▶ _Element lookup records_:
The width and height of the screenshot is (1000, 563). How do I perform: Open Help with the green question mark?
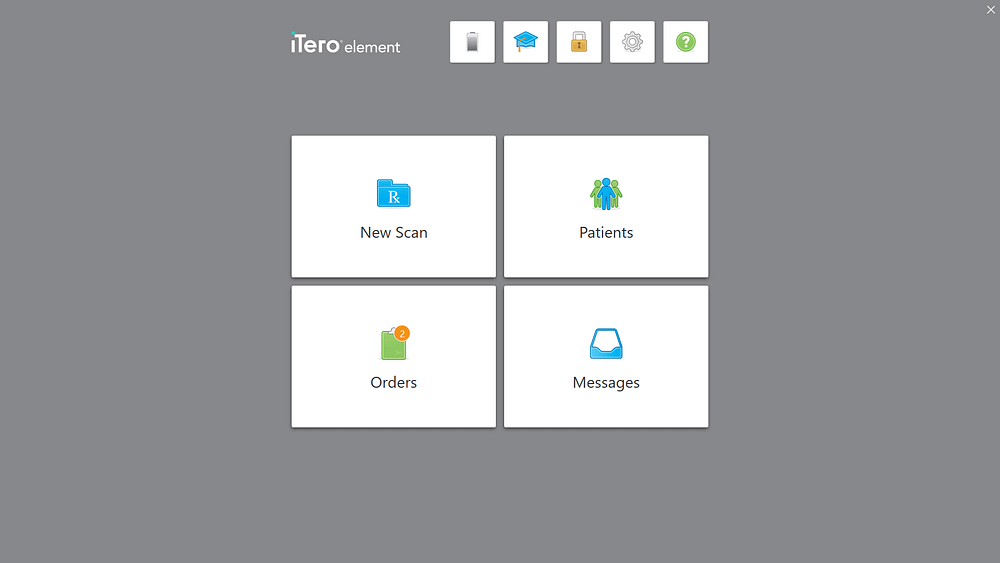pyautogui.click(x=686, y=42)

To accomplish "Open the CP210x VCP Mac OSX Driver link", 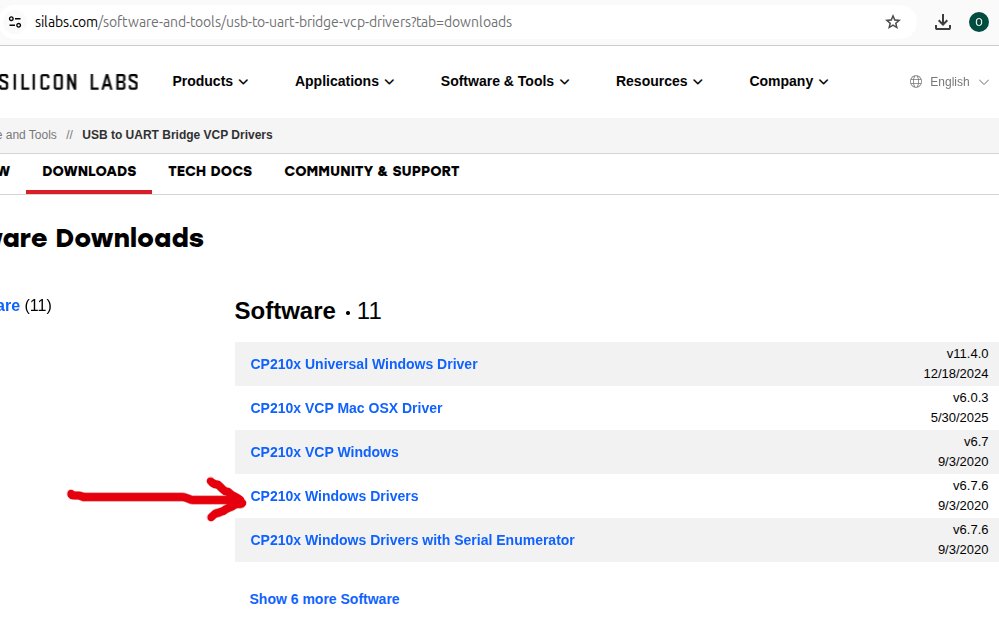I will pyautogui.click(x=346, y=408).
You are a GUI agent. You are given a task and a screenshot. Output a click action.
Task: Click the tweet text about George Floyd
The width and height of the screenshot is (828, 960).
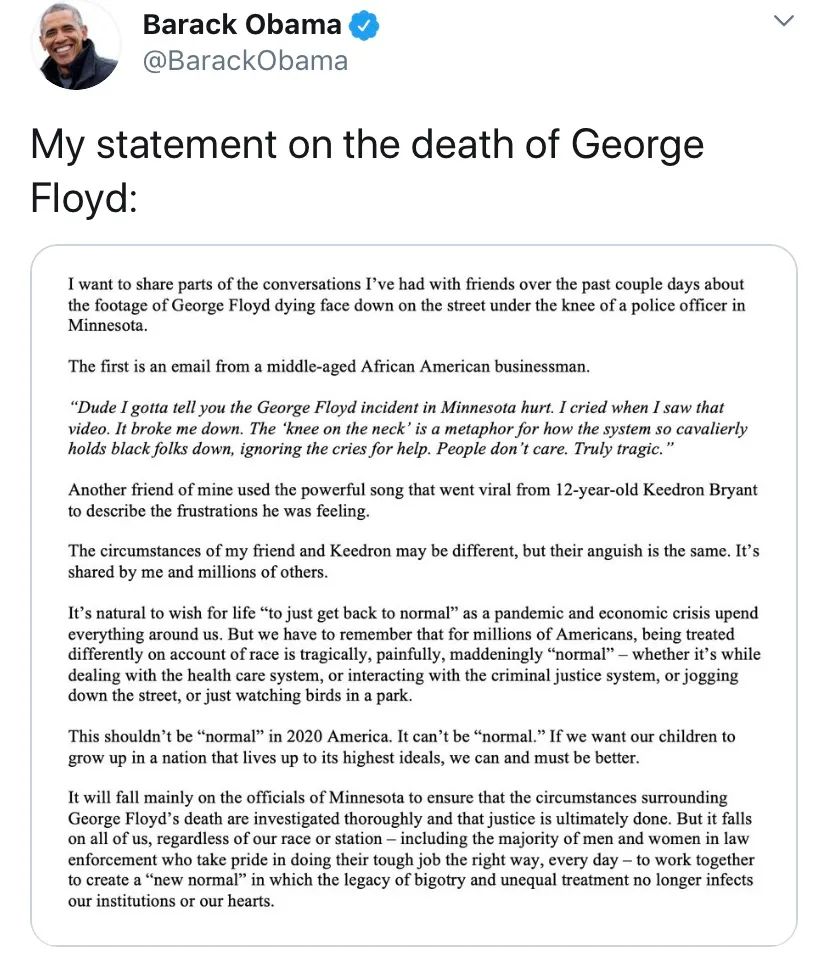(366, 145)
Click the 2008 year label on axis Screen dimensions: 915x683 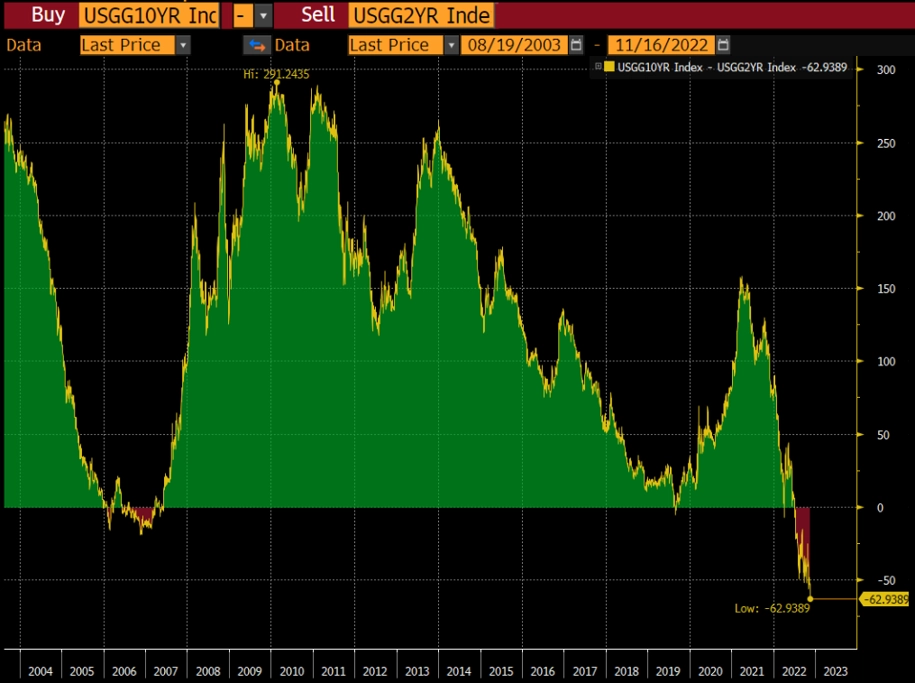pos(208,671)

▶ _TASK OBJECTIVE_: Count the lines above that contain the string "width" and give only the number.

▶ _THE ANSWER_: 2